As a child I can remember getting together with a group of my school mates, holding hands in a circle and chanting as we skipped:

Ring around the rosy..
pocket full of posies..
ashes..ashes..
we all fall down!


Of course we ended with the releasing of our hands and plummeting as hard as we could to the ground. We never stopped to wonder what the words meant, we didn't care. They enabled us to spin in circles and there was mention of flowers, so it was labeled an innocent game. Something to do when all the other playground toys were taken.

In a history class in college I learned what the words meant, and it made me ill. The professor explained what he stated was fact, but I've since learned is only one explanation of the rhyme: the poem referenced the Black Plague, and that it was created to remind people of the symptoms and used to taunt the victims of the horrible illness.


Defining the Verses

Ring around the rosy..
One of the first symptoms of the plauge was a red rash around a red bump. The rash would have appeared as a ring to the casual observer.

pocket full of posies..
A common belief at the time was that the plague was spread through "foul air" so by putting the flowers in their pockets people could protect themselves from catching the disease. It also served to cover the smell of death and decay.
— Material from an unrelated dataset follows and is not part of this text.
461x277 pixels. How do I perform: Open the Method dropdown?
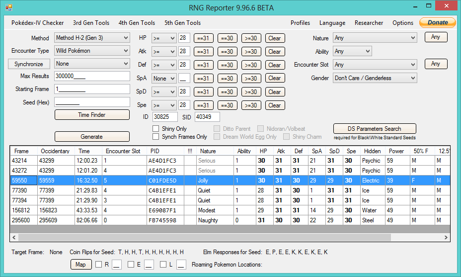click(x=92, y=38)
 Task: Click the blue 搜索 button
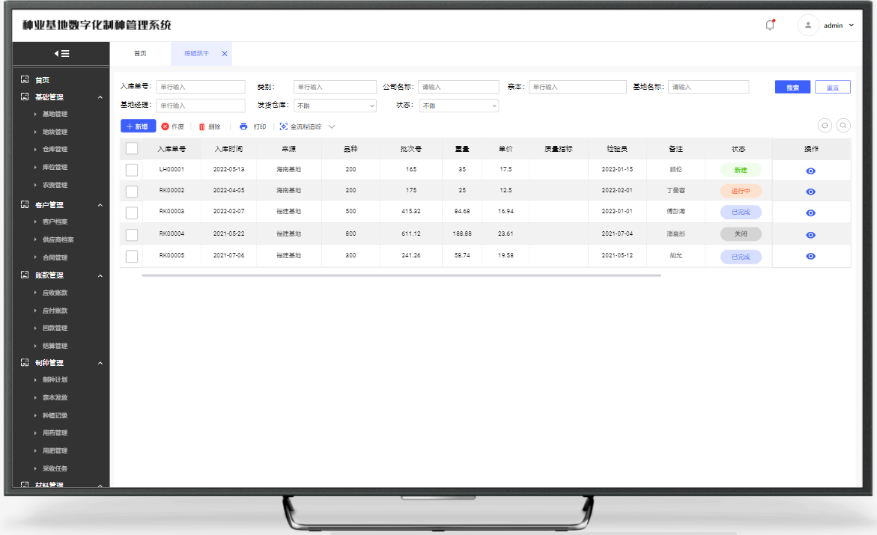coord(792,87)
This was used by the healthy as a way to push the reality of what was happening out of their minds, as well as by the already sick to cover the stench that was another symptom of the disease in order to protect themselves from the angry mobs.

ashes..ashes..
One of the final stages of the illness was internal hemoraging. This sometimes triggered sneezing when the breathing passages became irritated. "Ashes" could be a childs view of the sound made when someone sneezes. Another explanation of this verse is that the property of the sick was often burned, as well as the remains of the sick themselves to prevent spreading of the disease. The ashes would then be referring to the burning performed to prevent catching the disease.

we all fall down!
This line becomes obvious once you realize what the poem is about. During the reign of this plague, half of Europe was wiped out. It was rampant and very hard to control due mainly to the squalor people lived in at that time and the fact that they still viewed bathing as a dangerous habit that could cause pneumonia and only did it once a month, if then.


Another Explanation

It has been suggested that perhaps the poem owes its roots to Hinduism and the god Shiva. From what I understand Shiva, known to westerners as the God of Destruction, performed a circular dance that started out slowly then sped up and caused some sages who had strayed from the ways of good to lose consciousness and fall to the ground. Satisfied with his actions the gods in the heavens rained flowers down in approval. This was later duplicated by his devotees as they spun in circles offering up flowers to Shiva and finally falling to the ground due to vertigo. They would perform this ritual over and over again. Their frenzied spinning, falling, rising and spinning some more often stirred up lots of dust and sand. This would then explain the "ashes..ashes.." line of the poem.

Although I believe the Black Plague explanation is the most commonly accepted and known origin of the poem, I can not dismiss the commonalities between the Hindu explanation and the poem. The speeding up during the circular dance and the sense of vertigo are something my school mates and I often experienced while playing the game. This version covers the actions of the children, something I have been unable to locate for the Black Plague explanation. It is possible that they are both responsible for the current form of the poem, as the British were in control of India when the poem was first put into print.


Urban Legend?

The belief that the poem is anything other than a simple rhyme made up by children has been issued by some Urban Legend hunters. The claim is that the poem predated its first printing by several hundred years, so we can not know for sure what it is refering to. An explanation of it being a party game for Protestant children in the nineteenth century has even been hoisted up as further disproof of its darker origins.

The more likely explanation is to be found in the religious ban on dancing among many Protestants in the nineteenth century, in Britain as well as here in North America. Adolescents found a way around the dancing ban with what was called in the United States the "play-party." Play-parties consisted of ring games which differed from square dances only in their name and their lack of musical accompaniment. They were hugely popular, and younger children got into the act, too. Some modern nursery games, particularly those which involve rings of children, derive from these play-party games. "Little Sally Saucer" (or "Sally Waters") is one of them, and "Ring Around the Rosie" seems to be another. The rings referred to in the rhymes are literally the rings formed by the playing children. "Ashes, ashes" probably comes from something like "Husha, husha" (another common variant) which refers to stopping the ring and falling silent. And the falling down refers to the jumble of bodies in that ring when they let go of each other and throw themselves into the circle.

~Folklorist Philip Hiscock

I think that when you consider the Hindu explanation in conjunction with the timing of the rhyme's first printing and Britian's occupation of India, more credit can be given to the plague explanation than the Urban Legend hunters have allowed. There is one thing they have pointed out that is true and can not be disputed. Unless we locate some written evidence that the origin of the rhyme is with the Black Plague events, the Hindu god Shiva, or any other explanation that may be out there, we will never know for sure what the words mean. Is this really a bad thing? We have to decide for ourselves if we want to believe the innocent game we played was a documentation of a horrid time or a religious ferver passed on to the children of India.